Carbonara is made traditionally of eggs, pancetta, hard cheese and pasta, that I'm sure every Italian will insist on that. This is a classic Italian family dish undocumented until after second world war.

So why cream? Of course we know in many parts of the world, people are not shy about adding extra ingredients even though there's no specific reason, however after my extensive test of different recipes, besides a richer, creamier taste, the addition of cream is for 2 reasons: 1. easier to cook and 2. cheaper to cook. The essence of Carbonara is the richly creamy egg sauce with rich tasting cheese and pancetta flavours coated on the pasta indulgently. But eggs are very tricky to work with because it doesn't thicken if the temperature is too low or it gets scrambled if the temperature is too high. As a chef, your experience and control on temperature is very critical as once the egg is scrambled, there's no going back. So the easier way out is to add cream which will solve the above problem. Also a yield of cream/eggs/cheese mixture is higher than a eggs/cheese mixture cost-wise, so most restaurants serve cream in their Carbonara.

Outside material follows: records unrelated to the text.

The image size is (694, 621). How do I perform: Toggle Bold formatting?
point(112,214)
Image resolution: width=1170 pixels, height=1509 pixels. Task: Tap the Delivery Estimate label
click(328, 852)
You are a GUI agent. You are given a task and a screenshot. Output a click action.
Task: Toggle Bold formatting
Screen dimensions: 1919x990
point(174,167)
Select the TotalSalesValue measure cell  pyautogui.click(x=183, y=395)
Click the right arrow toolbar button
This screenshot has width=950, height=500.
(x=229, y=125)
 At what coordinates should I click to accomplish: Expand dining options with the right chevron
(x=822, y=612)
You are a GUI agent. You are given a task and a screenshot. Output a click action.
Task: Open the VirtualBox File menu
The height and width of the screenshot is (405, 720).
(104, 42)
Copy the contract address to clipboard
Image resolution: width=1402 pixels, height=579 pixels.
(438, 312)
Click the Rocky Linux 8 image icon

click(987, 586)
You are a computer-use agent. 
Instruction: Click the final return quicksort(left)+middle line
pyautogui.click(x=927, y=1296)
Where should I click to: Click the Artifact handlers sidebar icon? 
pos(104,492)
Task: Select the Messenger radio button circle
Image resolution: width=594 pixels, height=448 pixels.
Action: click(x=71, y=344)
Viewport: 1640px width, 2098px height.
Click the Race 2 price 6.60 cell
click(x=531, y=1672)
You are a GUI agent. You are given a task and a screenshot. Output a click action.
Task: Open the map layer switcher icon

But if you want to try it at home, all you need is a double boiler or "bain marie" filled with hot water in which you can cook your egg and cheese sauce over in the same way as you melt your chocolate. The heat will thicken the sauce while preventing the eggs from overheating and becoming scrambled.

Another tip that adds great flavour to your Carbonara is to choose the right pancetta or bacon. You may wonder why some of us are very particular about this piece of processed meat? A lot of supermarket bacon is soaked in salt water to speed up the curing process, so when you cook it the salt water leaks and creates a pool of water in your pan. Furthermore because the meat is soaked in salt water it doesn't have the rich flavour of a meat that is cured slowly. So whether you buy bacon or pancetta, make sure you check the label says 'dry cured'. Most gourmet shop pancetta will be dry cured, but when you are in supermarket, double check the label. When making Carbonara, don't be afraid to use fattier pancetta as we want to slowly render the fat of the pancetta in our pan so when the pasta is cooked and drained, we can toss the pasta in the pancetta fat instead of olive oil. It is decadently delicious.

Lastly a note about your cheese. I prefer 24 month-aged Parmigiano-reggiano as I love the rich nutty flavour it has. Some might find it too strong so you can mix with pecorino which is a lighter flavoured cheese, but there is no firm rule. This dish is composed of 3 major flavours - eggs, pancetta and cheese, so the cheese will have to be the one you enjoy eating.